Java Stream归约

Stream API 是 Java 8 引入的一个重要特性，而归约(reduction)操作是 Stream API 中的核心功能之一。归约操作能将流中的所有元素通过某种计算方式合并成一个结果。本文将详细介绍 Java Stream API 中的归约操作，帮助初学者掌握这一重要概念。

什么是归约操作？

归约操作是将一个数据集合（例如列表或数组）通过重复应用某个组合操作，最终将其简化为单个结果的过程。例如，计算一个整数列表的总和或找出最大值都是归约操作的例子。

在 Stream API 中，归约主要通过以下几种方式实现：

reduce() 方法
特化的归约操作（如 sum(), max(), min(), count()）
使用 collect() 方法和收集器

reduce() 方法详解

reduce() 方法是 Stream API 提供的通用归约操作。
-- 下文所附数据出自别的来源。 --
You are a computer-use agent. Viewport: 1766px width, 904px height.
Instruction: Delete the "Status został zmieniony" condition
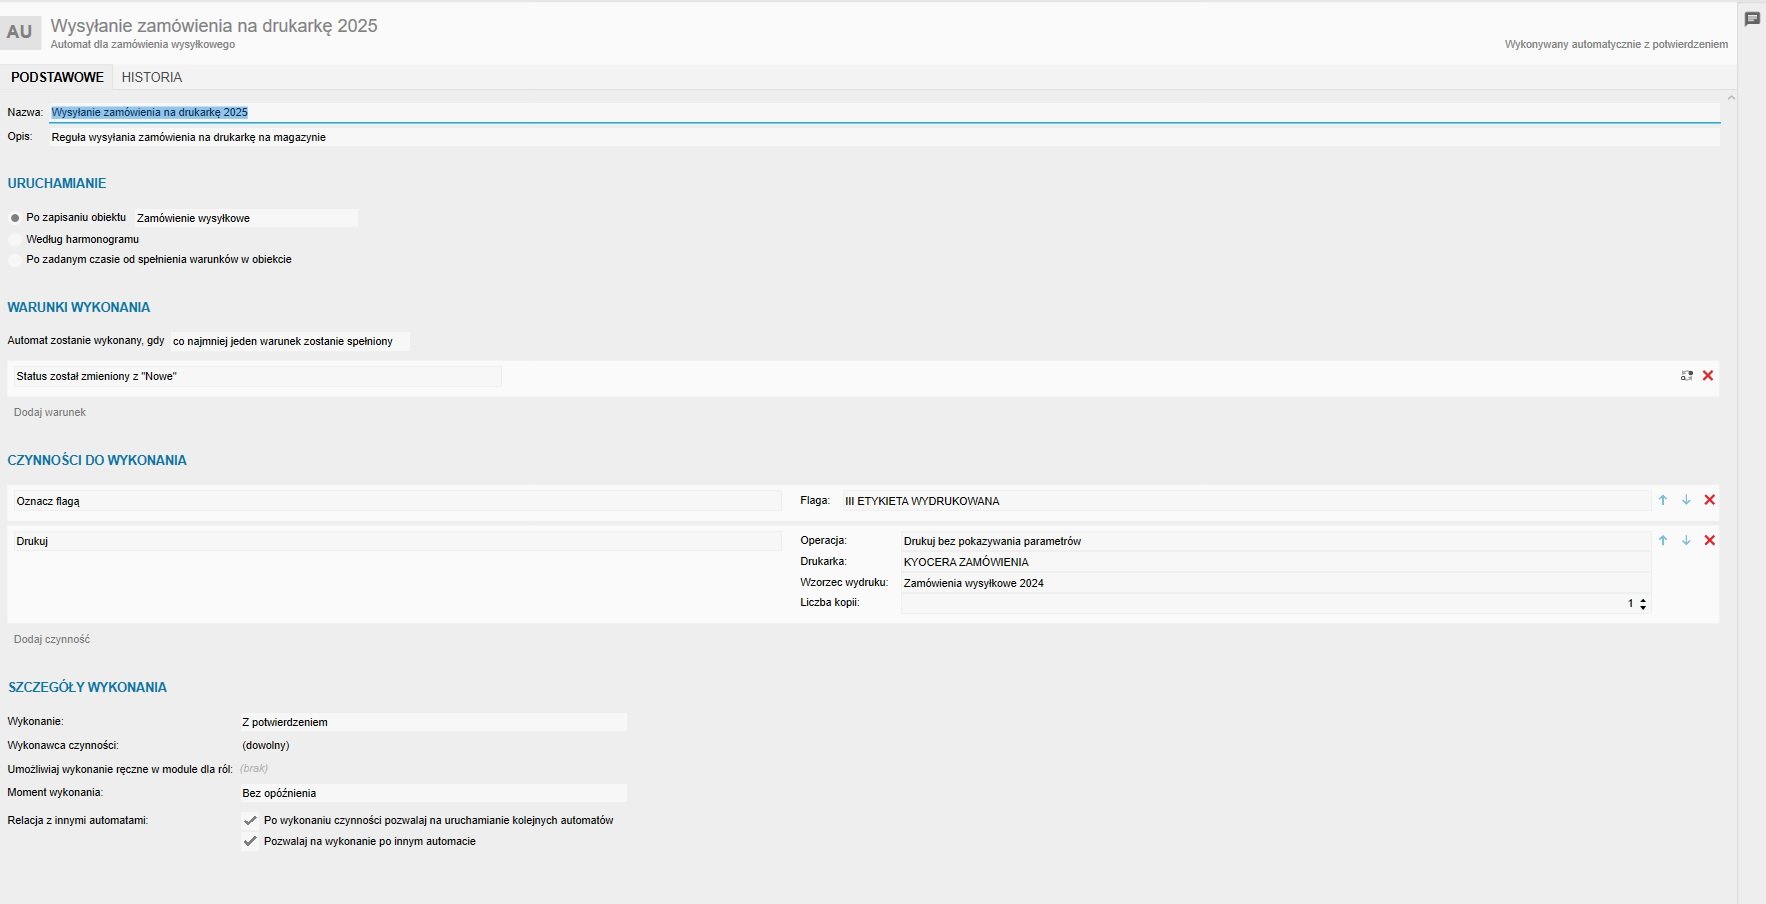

它有三种重载形式：

1. 带初始值的二元操作

<T> T reduce(T identity, BinaryOperator<T> accumulator)

参数说明：

identity: 初始值，也是当流为空时的默认结果
accumulator: 累加器，一个二元操作，用于合并两个值

示例：计算整数列表的总和

List<Integer> numbers = Arrays.asList(1, 2, 3, 4, 5);
int sum = numbers.stream()
                 .reduce(0, (a, b) -> a + b);
System.out.println("Sum: " + sum);  // 输出: Sum: 15

提示

上面的例子也可以使用方法引用简化为：

int sum = numbers.stream().reduce(0, Integer::sum);

执行过程：

初始值为 0
0 + 1 = 1
1 + 2 = 3
3 + 3 = 6
6 + 4 = 10
10 + 5 = 15

2. 无初始值的二元操作

Optional<T> reduce(BinaryOperator<T> accumulator)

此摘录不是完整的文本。